◆ EXERCISE GOAL ◆
Repeat every line of the material below word for word, leaving out the pictures.

◆ INFORMATION GIVEN ◆
--------------------------------------------------
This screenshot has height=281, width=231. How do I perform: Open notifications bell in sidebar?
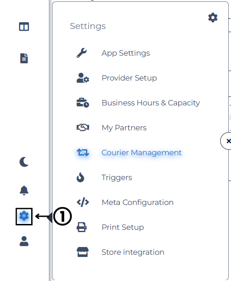point(24,191)
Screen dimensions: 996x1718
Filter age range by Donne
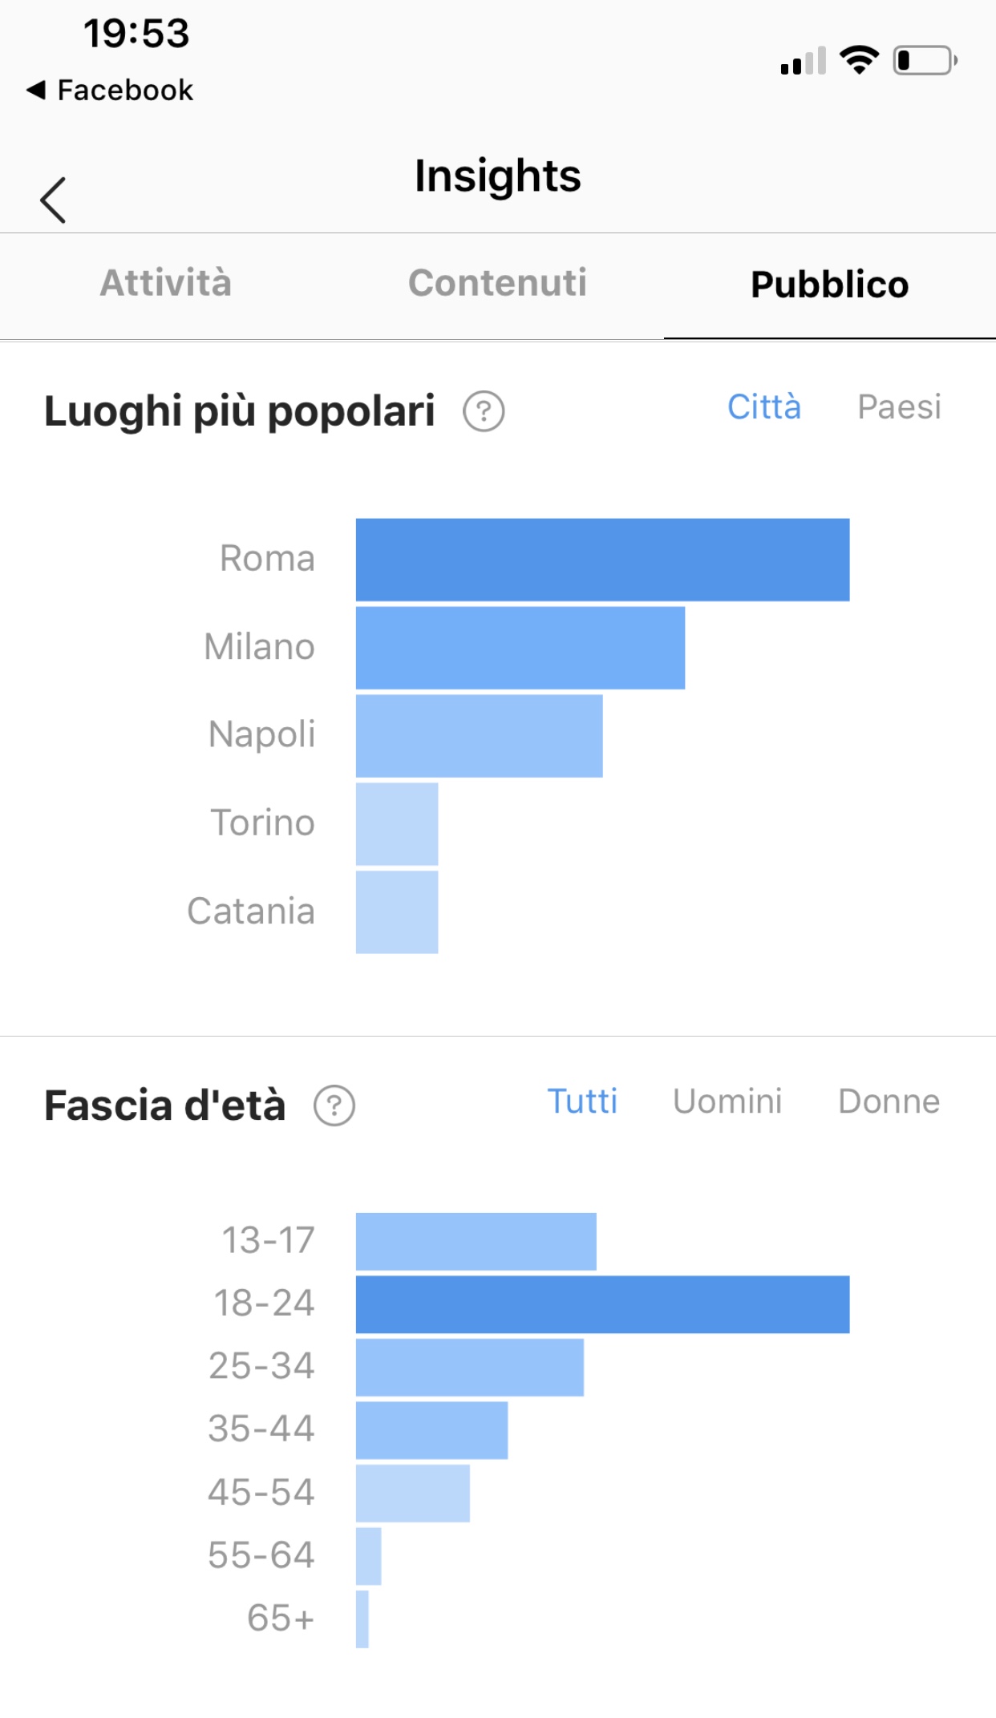889,1102
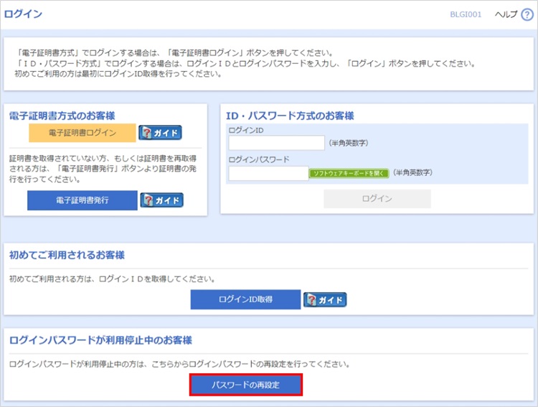Click the パスワードの再設定 button
The image size is (538, 407).
pos(245,385)
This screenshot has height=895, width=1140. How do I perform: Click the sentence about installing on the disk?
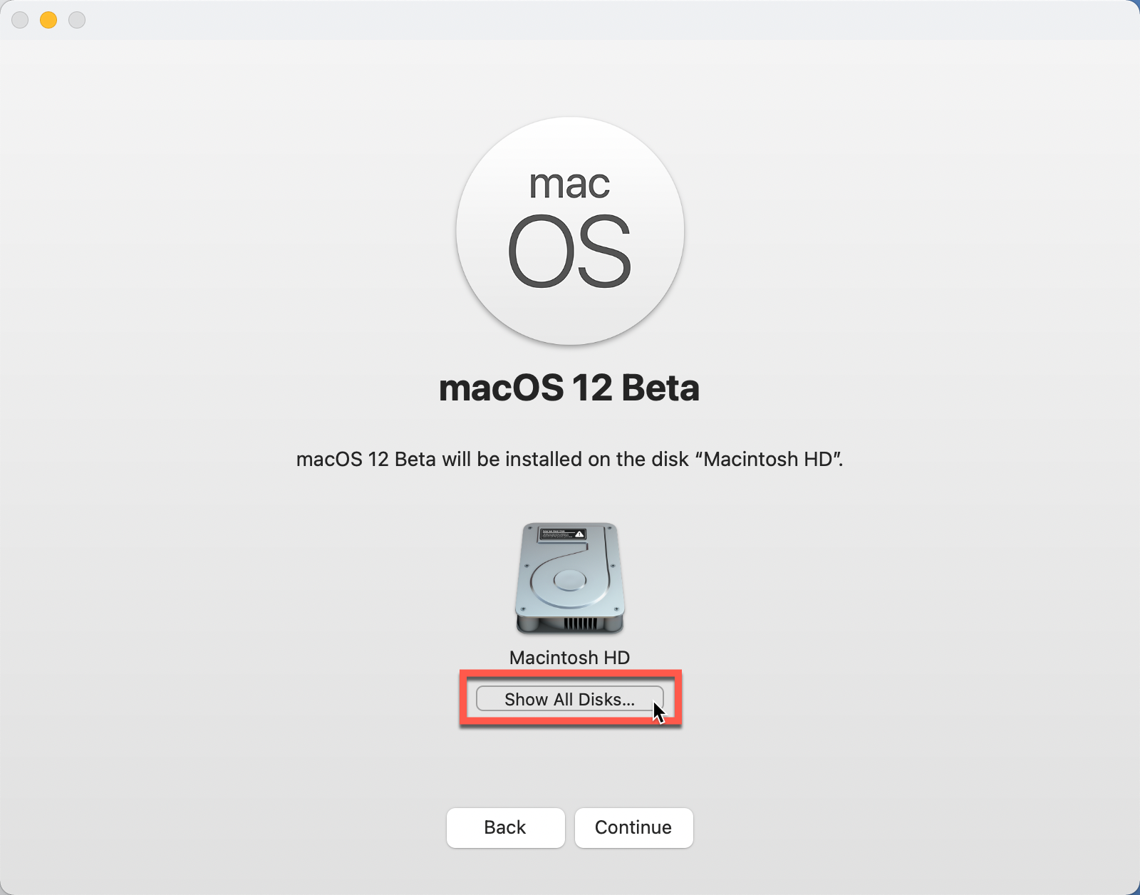[569, 460]
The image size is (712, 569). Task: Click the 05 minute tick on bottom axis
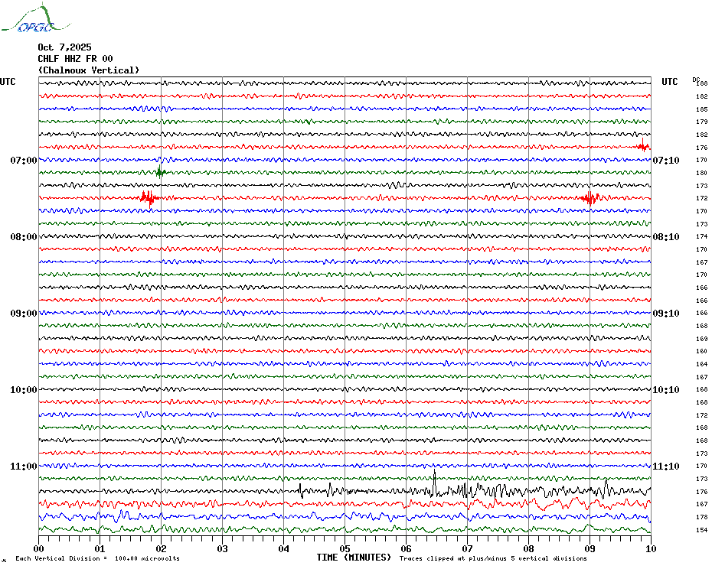pyautogui.click(x=345, y=548)
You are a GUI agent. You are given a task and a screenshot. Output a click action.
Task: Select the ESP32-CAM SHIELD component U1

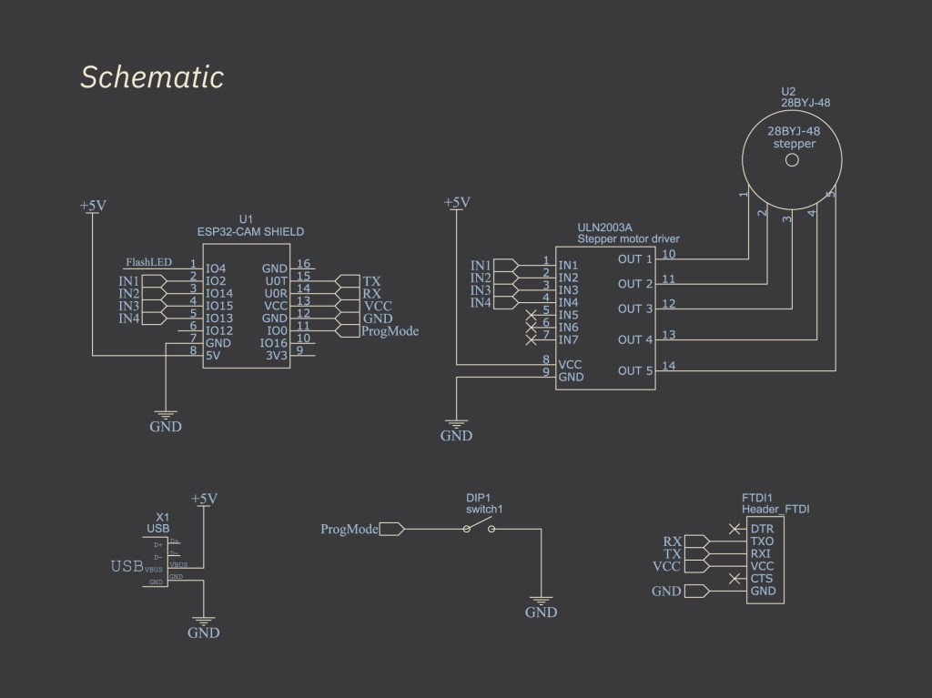246,305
--------------------------------------------------
◆ WRITTEN REPLY ◆
This screenshot has height=281, width=231. How do I perform: Open notifications bell in sidebar?
point(24,191)
Screen dimensions: 996x1718
Filter age range by Donne
889,1102
Click the パスワードの再設定 button
The image size is (538, 407).
pos(245,385)
This screenshot has height=895, width=1140. How do I perform: Click the sentence about installing on the disk?
[569, 460]
The image size is (712, 569). Task: Click the 05 minute tick on bottom axis
pyautogui.click(x=345, y=548)
You are a GUI agent. You are given a task and a screenshot. Output a click action.
Task: Select the ESP32-CAM SHIELD component U1

246,305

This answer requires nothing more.